Are Victorian Elective Surgery Cases Still Converting from Overnight to Same Day Cases?

By Hanning, Brian W. T. | Australian Health Review, May 2005 | Go to article overview

Are Victorian Elective Surgery Cases Still Converting from Overnight to Same Day Cases?


Hanning, Brian W. T., Australian Health Review


Abstract

The conversion rate on a diagnosis related group (DRG)-standardised basis of Victorian private overnight (ON) elective surgery cases to same day (SD) cases declined from 4.7% per annum over 1996-97 to 1998-99^sup 6^ to 2.5% per annum over 1998-99 to 2002-03. Similar analysis within the Victorian public sector shows a decline from 3.8% per annum over 1996-97 to 1998-99^sup 6^ to 1.9% over 1998-99 to 2002-03. Comparison on a DRG-standardised basis shows while the public sector continued to show a higher incidence of elective surgery SD cases than the private sector in 2002-03 (by 1.6%). The difference has declined since 1998-99 when it was 2.4%. DRG-based analysis suggests the conversion rate in both sectors and the difference in SD surgery cases between the two sectors will continue to decline. Future savings in recurrent and capital cost due to ON surgery cases becoming SD cases are likely to be much lower than savings in recent years.

Aust Health Rev 2005: 29(2): 178-184

IT HAS BEEN SUGGESTED for a number of years that increasing the proportion of surgical cases performed on a day basis would generate significant financial advantages, and other benefits such as lower rates of hospital acquired infections and less personal and family disruption.1

Same day (SD) separations in Australian hospitals and freestanding day facilities have risen from 2.75 million in 1998-99 to 3.58 million in 200203, an overall increase of about 830 000.2 Much of this increase has been in non-surgical diagnosis related groups (DRGs) that have usually or always been undertaken on a day case basis such as renal dialysis, which accounted for 31% of the total increase in SD cases between 1998-99 and 2002-03,3,4 and chemotherapy.

Some of the increase in day cases has been due to increased SD surgery cases. Both the absolute number and the proportion of cases undertaken as SD cases have been increasing in a number of surgical DRGs. For example, the SD case rate for extracapsular crystalline lens extraction rose from 39.4% of 22972 separations in 1993-94 to 84.1% of 121236 separations in 2000-01. Another example is release of carpal and tarsal tunnel where the SD case rate has risen from 54.3% of 17902 separations in 1993-04 to 84.2% of 25485 in 2000-01.5

It was been shown that from 1996-97 to 1998-99 there was an increase (on an ANDRGv3-standardised basis [Australian national diagnosis related groups]) of 7.7% in Victorian public sector SD elective surgery cases due to conversion (cases previously undertaken on an ON basis converting to SD cases).6 Similar analysis for the Victorian private sector showed an increase of 9.5% over the same period. This was equivalent to an annualised DRG standardised increase in SD cases due to conversion of 3.8% in the public sector and 4.7% in the private sector. No other recent Australian publications quantifying conversion on a DRGstandardised basis have been identified.

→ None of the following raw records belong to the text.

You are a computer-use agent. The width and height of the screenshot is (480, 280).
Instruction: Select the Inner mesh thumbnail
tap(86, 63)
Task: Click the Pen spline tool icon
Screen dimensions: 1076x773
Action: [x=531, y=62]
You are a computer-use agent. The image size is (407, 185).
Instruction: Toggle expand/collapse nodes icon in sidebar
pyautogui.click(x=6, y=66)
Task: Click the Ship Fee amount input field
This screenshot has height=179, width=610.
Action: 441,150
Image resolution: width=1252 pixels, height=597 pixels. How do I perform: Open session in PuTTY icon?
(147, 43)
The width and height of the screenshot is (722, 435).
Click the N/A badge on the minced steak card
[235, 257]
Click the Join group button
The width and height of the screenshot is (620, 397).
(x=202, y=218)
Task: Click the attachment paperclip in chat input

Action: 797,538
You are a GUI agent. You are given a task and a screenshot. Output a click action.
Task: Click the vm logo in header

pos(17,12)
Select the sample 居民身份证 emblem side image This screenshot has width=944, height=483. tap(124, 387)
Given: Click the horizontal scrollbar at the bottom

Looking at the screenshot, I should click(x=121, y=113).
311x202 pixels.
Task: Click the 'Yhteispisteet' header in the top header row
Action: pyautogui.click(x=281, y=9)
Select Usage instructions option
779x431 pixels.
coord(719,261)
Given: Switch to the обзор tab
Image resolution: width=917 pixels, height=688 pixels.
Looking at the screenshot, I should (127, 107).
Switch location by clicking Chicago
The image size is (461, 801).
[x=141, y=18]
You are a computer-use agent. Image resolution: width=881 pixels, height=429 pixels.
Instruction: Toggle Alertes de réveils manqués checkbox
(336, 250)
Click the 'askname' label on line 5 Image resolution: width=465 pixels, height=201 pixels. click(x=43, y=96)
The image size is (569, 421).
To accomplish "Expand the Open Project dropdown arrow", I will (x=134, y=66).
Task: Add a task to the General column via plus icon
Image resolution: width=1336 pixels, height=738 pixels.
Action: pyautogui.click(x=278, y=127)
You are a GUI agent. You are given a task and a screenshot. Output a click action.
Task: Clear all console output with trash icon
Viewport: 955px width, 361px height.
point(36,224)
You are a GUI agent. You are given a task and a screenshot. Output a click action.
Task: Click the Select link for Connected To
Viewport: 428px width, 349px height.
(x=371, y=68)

In this study, the change in the numbers of cases and rates of conversion in the public and private sectors in Victoria was investigated using DRGstandardised data up to 2002-03. The aims were to determine whether conversion was common to many DRGs; the relative importance of volume change versus conversion in the observed increases; and whether there were different trends in the public and private sectors.

Method

The Victorian Department of Human Services (DHS-Vic) provided unit record (UR) level data for separations in 1998-99. Data elements included ANDRGv3, ARDRGv4 (Australian refined diagnosis related groups), an SD flag, a flag indicating whether the admission was an elective or an emergency case, and a flag to indicate whether the admission was undertaken in the public or private sector. Data for 2002-03 were similar except that the only DRG data available was in ARDRGv4. The data provided by DHS-Vic was totally deidentified in relation to individual patients and individual hospitals.